On November 17th, I attended a seminar at Princeton University called “Diving into TensorFlow 2.0”. TensorFlow is a library available for Python (and other programming languages) that makes machine learning coding much easier. In addition, I was introduced to some important resources that will assist me in bringing music into machine learning. Ultimately, I learned a lot about the basics of machine learning and certain key concepts that will be useful in my thesis.
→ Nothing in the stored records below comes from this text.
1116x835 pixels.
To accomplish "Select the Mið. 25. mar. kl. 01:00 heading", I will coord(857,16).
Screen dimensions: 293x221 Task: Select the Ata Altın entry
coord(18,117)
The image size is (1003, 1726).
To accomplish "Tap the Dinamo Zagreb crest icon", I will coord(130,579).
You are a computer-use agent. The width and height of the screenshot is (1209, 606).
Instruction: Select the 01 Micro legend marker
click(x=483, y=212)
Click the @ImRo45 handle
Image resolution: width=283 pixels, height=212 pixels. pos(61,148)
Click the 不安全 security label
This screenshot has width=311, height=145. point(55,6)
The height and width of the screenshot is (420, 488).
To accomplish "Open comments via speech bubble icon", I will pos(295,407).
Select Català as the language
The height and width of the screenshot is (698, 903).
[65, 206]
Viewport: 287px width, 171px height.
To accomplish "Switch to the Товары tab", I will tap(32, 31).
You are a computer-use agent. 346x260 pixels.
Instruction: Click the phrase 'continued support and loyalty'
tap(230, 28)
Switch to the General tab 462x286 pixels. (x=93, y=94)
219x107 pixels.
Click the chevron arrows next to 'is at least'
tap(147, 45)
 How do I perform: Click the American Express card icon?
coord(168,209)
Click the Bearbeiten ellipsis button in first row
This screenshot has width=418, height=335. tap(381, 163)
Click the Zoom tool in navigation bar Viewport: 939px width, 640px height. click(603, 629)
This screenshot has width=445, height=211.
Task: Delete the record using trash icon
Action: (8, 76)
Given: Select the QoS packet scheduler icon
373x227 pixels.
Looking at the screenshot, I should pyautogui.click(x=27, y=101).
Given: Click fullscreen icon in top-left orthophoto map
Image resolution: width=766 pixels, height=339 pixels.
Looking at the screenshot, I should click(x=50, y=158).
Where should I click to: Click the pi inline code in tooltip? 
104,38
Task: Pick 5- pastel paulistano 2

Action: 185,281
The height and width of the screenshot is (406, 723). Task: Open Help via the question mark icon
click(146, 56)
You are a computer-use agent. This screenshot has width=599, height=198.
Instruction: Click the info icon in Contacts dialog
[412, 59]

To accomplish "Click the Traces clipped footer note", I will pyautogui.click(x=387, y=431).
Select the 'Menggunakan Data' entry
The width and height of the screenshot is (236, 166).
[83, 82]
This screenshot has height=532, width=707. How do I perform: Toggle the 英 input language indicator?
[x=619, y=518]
After the presentation, I talked to the presenter, Josh Gordon, who works for Google and teaches deep learning at Columbia University. He said he personally has not done much music and machine learning work, but he did send me a library and a bunch of projects that use it: https://magenta.tensorflow.org/
There were many cool projects I found on this website, but there was a project similar to mine that stood out right here: https://midi-me.glitch.me/
After playing with it for a bit, I noticed that its attempt at making songs similar to the inputted songs was far from perfect. I think the reasoning for this is that it does not take direct user feedback on how accurate the result was. I think that aspect will help make such program more accurate, since it would be impossible to make it accurate with a limited data set and a lack of user input. Another way I thought of that would make a program more accurate is giving it some basic music theory; for example, knowledge of song structure and maybe commonly used scales.
I won’t lie: seeing “MidiMe” did make my project seem a lot more daunting. But if I go about developing it differently, I think I can still come up with a good result.